'''

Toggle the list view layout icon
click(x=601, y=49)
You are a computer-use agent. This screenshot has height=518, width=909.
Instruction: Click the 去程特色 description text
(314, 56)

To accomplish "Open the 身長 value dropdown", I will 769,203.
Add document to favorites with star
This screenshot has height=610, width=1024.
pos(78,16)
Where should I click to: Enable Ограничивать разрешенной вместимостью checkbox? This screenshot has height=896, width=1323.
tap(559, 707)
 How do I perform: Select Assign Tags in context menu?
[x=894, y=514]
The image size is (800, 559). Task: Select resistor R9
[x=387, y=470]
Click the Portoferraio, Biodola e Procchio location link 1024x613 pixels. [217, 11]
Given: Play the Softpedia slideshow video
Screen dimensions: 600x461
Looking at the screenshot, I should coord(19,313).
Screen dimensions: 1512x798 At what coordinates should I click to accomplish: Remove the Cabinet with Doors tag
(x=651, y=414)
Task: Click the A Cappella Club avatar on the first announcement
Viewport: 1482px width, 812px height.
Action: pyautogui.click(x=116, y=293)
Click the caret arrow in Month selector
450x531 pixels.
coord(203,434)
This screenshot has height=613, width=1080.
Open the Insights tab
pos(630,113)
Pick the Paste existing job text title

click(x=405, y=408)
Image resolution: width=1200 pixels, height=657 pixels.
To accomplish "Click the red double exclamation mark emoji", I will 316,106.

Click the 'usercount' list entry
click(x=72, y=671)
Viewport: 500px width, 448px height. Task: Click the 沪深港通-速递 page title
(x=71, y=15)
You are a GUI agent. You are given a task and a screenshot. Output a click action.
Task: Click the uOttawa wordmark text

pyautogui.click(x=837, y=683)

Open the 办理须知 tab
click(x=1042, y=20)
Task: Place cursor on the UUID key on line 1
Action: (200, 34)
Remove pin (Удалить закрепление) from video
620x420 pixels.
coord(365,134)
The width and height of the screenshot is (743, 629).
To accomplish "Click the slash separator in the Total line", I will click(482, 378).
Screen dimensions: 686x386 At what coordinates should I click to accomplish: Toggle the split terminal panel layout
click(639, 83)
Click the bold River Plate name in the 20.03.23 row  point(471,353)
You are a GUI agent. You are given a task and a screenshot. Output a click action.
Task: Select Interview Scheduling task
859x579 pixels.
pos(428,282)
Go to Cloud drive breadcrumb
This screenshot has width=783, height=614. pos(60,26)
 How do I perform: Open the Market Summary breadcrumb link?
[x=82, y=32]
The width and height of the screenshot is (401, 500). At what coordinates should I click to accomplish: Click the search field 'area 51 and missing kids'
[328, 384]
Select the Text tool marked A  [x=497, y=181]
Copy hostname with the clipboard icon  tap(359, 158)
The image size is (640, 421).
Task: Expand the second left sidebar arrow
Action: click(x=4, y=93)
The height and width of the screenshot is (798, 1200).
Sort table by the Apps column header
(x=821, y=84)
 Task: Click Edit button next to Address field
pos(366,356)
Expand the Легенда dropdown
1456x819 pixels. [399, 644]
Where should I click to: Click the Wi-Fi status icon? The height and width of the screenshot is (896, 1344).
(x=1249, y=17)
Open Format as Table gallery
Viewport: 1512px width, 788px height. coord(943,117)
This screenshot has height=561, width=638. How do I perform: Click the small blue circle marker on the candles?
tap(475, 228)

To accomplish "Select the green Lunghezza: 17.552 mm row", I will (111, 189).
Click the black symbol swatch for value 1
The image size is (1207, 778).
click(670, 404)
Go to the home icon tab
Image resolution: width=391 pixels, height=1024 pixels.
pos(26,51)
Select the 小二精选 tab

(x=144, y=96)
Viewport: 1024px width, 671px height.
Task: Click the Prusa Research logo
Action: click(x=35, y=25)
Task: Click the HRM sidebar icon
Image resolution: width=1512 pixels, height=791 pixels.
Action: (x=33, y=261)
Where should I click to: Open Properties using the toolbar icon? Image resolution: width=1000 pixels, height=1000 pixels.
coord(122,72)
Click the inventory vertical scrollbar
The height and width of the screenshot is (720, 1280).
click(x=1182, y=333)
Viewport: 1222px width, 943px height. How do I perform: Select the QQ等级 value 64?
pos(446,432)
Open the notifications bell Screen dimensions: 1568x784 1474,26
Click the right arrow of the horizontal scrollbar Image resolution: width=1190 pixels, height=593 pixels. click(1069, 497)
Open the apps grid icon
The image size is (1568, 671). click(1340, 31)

'''

• Work to complete: Your task is to restate all of the records above word for word.

• Answer space:
Toggle the list view layout icon
click(x=601, y=49)
You are a computer-use agent. This screenshot has height=518, width=909.
Instruction: Click the 去程特色 description text
(314, 56)

To accomplish "Open the 身長 value dropdown", I will 769,203.
Add document to favorites with star
This screenshot has height=610, width=1024.
pos(78,16)
Where should I click to: Enable Ограничивать разрешенной вместимостью checkbox? This screenshot has height=896, width=1323.
tap(559, 707)
 How do I perform: Select Assign Tags in context menu?
[x=894, y=514]
The image size is (800, 559). Task: Select resistor R9
[x=387, y=470]
Click the Portoferraio, Biodola e Procchio location link 1024x613 pixels. [217, 11]
Given: Play the Softpedia slideshow video
Screen dimensions: 600x461
Looking at the screenshot, I should coord(19,313).
Screen dimensions: 1512x798 At what coordinates should I click to accomplish: Remove the Cabinet with Doors tag
(x=651, y=414)
Task: Click the A Cappella Club avatar on the first announcement
Viewport: 1482px width, 812px height.
Action: pyautogui.click(x=116, y=293)
Click the caret arrow in Month selector
450x531 pixels.
coord(203,434)
This screenshot has height=613, width=1080.
Open the Insights tab
pos(630,113)
Pick the Paste existing job text title

click(x=405, y=408)
Image resolution: width=1200 pixels, height=657 pixels.
To accomplish "Click the red double exclamation mark emoji", I will 316,106.

Click the 'usercount' list entry
click(x=72, y=671)
Viewport: 500px width, 448px height. Task: Click the 沪深港通-速递 page title
(x=71, y=15)
You are a GUI agent. You are given a task and a screenshot. Output a click action.
Task: Click the uOttawa wordmark text

pyautogui.click(x=837, y=683)

Open the 办理须知 tab
click(x=1042, y=20)
Task: Place cursor on the UUID key on line 1
Action: (200, 34)
Remove pin (Удалить закрепление) from video
620x420 pixels.
coord(365,134)
The width and height of the screenshot is (743, 629).
To accomplish "Click the slash separator in the Total line", I will click(482, 378).
Screen dimensions: 686x386 At what coordinates should I click to accomplish: Toggle the split terminal panel layout
click(639, 83)
Click the bold River Plate name in the 20.03.23 row  point(471,353)
You are a GUI agent. You are given a task and a screenshot. Output a click action.
Task: Select Interview Scheduling task
859x579 pixels.
pos(428,282)
Go to Cloud drive breadcrumb
This screenshot has width=783, height=614. pos(60,26)
 How do I perform: Open the Market Summary breadcrumb link?
[x=82, y=32]
The width and height of the screenshot is (401, 500). At what coordinates should I click to accomplish: Click the search field 'area 51 and missing kids'
[328, 384]
Select the Text tool marked A  [x=497, y=181]
Copy hostname with the clipboard icon  tap(359, 158)
The image size is (640, 421).
Task: Expand the second left sidebar arrow
Action: click(x=4, y=93)
The height and width of the screenshot is (798, 1200).
Sort table by the Apps column header
(x=821, y=84)
 Task: Click Edit button next to Address field
pos(366,356)
Expand the Легенда dropdown
1456x819 pixels. [399, 644]
Where should I click to: Click the Wi-Fi status icon? The height and width of the screenshot is (896, 1344).
(x=1249, y=17)
Open Format as Table gallery
Viewport: 1512px width, 788px height. coord(943,117)
This screenshot has height=561, width=638. How do I perform: Click the small blue circle marker on the candles?
tap(475, 228)

To accomplish "Select the green Lunghezza: 17.552 mm row", I will (111, 189).
Click the black symbol swatch for value 1
The image size is (1207, 778).
click(670, 404)
Go to the home icon tab
Image resolution: width=391 pixels, height=1024 pixels.
pos(26,51)
Select the 小二精选 tab

(x=144, y=96)
Viewport: 1024px width, 671px height.
Task: Click the Prusa Research logo
Action: click(x=35, y=25)
Task: Click the HRM sidebar icon
Image resolution: width=1512 pixels, height=791 pixels.
Action: (x=33, y=261)
Where should I click to: Open Properties using the toolbar icon? Image resolution: width=1000 pixels, height=1000 pixels.
coord(122,72)
Click the inventory vertical scrollbar
The height and width of the screenshot is (720, 1280).
click(x=1182, y=333)
Viewport: 1222px width, 943px height. How do I perform: Select the QQ等级 value 64?
pos(446,432)
Open the notifications bell Screen dimensions: 1568x784 1474,26
Click the right arrow of the horizontal scrollbar Image resolution: width=1190 pixels, height=593 pixels. click(1069, 497)
Open the apps grid icon
The image size is (1568, 671). click(1340, 31)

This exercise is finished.